* _Data for this task_:
════════

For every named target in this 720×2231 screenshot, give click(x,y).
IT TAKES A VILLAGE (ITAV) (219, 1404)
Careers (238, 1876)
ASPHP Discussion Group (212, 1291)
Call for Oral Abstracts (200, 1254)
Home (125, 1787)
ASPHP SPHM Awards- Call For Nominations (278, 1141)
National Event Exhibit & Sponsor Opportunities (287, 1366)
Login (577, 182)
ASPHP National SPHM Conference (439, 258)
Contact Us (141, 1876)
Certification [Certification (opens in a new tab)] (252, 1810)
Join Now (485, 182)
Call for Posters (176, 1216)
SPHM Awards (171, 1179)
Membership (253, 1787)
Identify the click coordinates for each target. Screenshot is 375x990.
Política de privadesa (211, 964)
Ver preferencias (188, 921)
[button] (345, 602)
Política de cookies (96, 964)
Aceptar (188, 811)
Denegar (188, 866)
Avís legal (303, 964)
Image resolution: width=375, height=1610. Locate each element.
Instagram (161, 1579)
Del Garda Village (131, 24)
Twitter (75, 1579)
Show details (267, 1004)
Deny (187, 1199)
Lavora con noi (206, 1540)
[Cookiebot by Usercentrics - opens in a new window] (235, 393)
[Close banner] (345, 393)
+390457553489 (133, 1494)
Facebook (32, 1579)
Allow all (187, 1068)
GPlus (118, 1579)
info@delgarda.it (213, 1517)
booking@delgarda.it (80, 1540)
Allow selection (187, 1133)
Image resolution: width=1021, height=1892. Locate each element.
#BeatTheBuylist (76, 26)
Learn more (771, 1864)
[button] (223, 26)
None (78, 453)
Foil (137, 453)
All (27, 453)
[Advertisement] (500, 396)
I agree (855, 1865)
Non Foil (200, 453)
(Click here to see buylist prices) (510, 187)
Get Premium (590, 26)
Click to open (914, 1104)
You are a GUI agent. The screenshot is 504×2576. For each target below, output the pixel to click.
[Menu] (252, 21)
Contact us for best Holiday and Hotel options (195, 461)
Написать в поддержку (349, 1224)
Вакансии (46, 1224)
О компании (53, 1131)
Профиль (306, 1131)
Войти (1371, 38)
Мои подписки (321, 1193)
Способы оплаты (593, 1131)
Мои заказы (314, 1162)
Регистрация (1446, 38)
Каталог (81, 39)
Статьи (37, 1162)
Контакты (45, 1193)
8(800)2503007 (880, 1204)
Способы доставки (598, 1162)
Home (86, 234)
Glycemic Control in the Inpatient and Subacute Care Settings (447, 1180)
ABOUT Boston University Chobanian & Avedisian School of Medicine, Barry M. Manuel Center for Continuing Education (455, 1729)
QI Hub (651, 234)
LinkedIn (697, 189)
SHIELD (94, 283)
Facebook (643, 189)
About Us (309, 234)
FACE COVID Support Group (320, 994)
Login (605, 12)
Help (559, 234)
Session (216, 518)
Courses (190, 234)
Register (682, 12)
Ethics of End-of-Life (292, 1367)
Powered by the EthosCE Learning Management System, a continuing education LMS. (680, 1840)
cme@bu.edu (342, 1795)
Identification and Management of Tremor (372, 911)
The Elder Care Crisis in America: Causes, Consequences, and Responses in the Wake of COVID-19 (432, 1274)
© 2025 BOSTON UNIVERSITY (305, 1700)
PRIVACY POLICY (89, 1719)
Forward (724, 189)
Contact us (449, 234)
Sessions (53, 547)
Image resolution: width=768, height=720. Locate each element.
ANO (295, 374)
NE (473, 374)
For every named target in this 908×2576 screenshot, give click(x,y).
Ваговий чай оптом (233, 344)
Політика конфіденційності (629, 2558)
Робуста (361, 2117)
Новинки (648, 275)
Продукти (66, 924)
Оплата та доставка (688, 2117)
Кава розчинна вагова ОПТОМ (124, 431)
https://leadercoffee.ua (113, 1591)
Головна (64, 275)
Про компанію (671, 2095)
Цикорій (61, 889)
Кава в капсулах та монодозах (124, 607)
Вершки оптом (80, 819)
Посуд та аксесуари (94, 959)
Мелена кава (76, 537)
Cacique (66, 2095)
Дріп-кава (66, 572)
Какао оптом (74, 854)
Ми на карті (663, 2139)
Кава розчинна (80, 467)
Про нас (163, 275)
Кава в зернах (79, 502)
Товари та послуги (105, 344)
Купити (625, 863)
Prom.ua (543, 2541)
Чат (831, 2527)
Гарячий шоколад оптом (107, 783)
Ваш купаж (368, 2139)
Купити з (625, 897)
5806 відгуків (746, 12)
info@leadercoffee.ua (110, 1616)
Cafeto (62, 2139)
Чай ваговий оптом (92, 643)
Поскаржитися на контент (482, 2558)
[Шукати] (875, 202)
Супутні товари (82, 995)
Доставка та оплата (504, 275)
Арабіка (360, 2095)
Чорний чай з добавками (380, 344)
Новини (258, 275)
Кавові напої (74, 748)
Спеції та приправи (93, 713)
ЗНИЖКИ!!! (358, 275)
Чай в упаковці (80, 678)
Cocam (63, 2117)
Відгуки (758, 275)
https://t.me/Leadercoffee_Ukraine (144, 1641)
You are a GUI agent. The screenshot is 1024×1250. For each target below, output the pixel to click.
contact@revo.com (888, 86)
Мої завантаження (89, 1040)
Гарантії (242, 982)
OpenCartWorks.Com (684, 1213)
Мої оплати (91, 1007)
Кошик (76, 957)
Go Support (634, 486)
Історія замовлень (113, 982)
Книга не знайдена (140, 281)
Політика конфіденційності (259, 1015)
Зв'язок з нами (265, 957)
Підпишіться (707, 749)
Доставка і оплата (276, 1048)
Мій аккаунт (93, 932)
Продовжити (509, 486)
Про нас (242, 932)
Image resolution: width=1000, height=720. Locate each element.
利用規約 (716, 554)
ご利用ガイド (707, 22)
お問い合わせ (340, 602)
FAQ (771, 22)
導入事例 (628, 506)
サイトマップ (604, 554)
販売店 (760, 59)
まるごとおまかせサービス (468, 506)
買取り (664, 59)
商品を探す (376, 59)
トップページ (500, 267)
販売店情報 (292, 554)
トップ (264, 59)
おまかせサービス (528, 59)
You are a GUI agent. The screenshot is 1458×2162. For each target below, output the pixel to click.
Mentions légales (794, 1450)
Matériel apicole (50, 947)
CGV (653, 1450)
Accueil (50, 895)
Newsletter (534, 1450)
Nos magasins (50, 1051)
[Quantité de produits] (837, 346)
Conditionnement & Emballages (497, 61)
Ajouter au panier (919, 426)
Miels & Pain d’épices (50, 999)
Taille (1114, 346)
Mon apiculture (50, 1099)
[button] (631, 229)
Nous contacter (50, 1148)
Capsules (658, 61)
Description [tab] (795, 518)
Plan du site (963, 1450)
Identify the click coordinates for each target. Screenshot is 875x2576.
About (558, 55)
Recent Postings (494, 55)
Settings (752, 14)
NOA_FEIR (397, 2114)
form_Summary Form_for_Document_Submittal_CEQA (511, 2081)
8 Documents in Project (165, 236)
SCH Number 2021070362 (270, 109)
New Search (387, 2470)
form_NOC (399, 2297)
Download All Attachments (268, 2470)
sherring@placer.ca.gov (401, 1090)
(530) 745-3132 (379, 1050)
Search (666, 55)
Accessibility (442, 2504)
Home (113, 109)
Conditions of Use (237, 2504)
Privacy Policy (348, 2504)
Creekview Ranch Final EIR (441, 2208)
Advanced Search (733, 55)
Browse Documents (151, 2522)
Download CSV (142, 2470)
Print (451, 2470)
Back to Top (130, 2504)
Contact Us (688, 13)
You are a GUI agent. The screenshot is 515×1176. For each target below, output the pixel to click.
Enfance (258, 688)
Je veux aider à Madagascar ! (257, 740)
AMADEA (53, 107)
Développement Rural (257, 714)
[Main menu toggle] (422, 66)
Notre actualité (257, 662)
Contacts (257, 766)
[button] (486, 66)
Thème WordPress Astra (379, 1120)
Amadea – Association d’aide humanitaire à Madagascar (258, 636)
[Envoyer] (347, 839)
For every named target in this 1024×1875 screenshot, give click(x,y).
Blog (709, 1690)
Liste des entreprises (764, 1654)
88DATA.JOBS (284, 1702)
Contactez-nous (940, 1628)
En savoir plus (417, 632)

════════

Could you arrange the lines from the one containing "Description [tab] (795, 518)" through the end of the entries, both included, as a Markdown table with a Row column numbering them and a Line column holding each line, leaving out any blank lines?

* _Solved exercise_:
| Row | Line |
|---|---|
| 1 | Description [tab] (795, 518) |
| 2 | Plan du site (963, 1450) |
| 3 | Identify the click coordinates for each target. Screenshot is 875x2576. |
| 4 | About (558, 55) |
| 5 | Recent Postings (494, 55) |
| 6 | Settings (752, 14) |
| 7 | NOA_FEIR (397, 2114) |
| 8 | form_Summary Form_for_Document_Submittal_CEQA (511, 2081) |
| 9 | 8 Documents in Project (165, 236) |
| 10 | SCH Number 2021070362 (270, 109) |
| 11 | New Search (387, 2470) |
| 12 | form_NOC (399, 2297) |
| 13 | Download All Attachments (268, 2470) |
| 14 | sherring@placer.ca.gov (401, 1090) |
| 15 | (530) 745-3132 (379, 1050) |
| 16 | Search (666, 55) |
| 17 | Accessibility (442, 2504) |
| 18 | Home (113, 109) |
| 19 | Conditions of Use (237, 2504) |
| 20 | Privacy Policy (348, 2504) |
| 21 | Creekview Ranch Final EIR (441, 2208) |
| 22 | Advanced Search (733, 55) |
| 23 | Browse Documents (151, 2522) |
| 24 | Download CSV (142, 2470) |
| 25 | Print (451, 2470) |
| 26 | Back to Top (130, 2504) |
| 27 | Contact Us (688, 13) |
| 28 | You are a GUI agent. The screenshot is 515×1176. For each target below, output the pixel to click. |
| 29 | Enfance (258, 688) |
| 30 | Je veux aider à Madagascar ! (257, 740) |
| 31 | AMADEA (53, 107) |
| 32 | Développement Rural (257, 714) |
| 33 | [Main menu toggle] (422, 66) |
| 34 | Notre actualité (257, 662) |
| 35 | Contacts (257, 766) |
| 36 | [button] (486, 66) |
| 37 | Thème WordPress Astra (379, 1120) |
| 38 | Amadea – Association d’aide humanitaire à Madagascar (258, 636) |
| 39 | [Envoyer] (347, 839) |
| 40 | For every named target in this 1024×1875 screenshot, give click(x,y). |
| 41 | Blog (709, 1690) |
| 42 | Liste des entreprises (764, 1654) |
| 43 | 88DATA.JOBS (284, 1702) |
| 44 | Contactez-nous (940, 1628) |
| 45 | En savoir plus (417, 632) |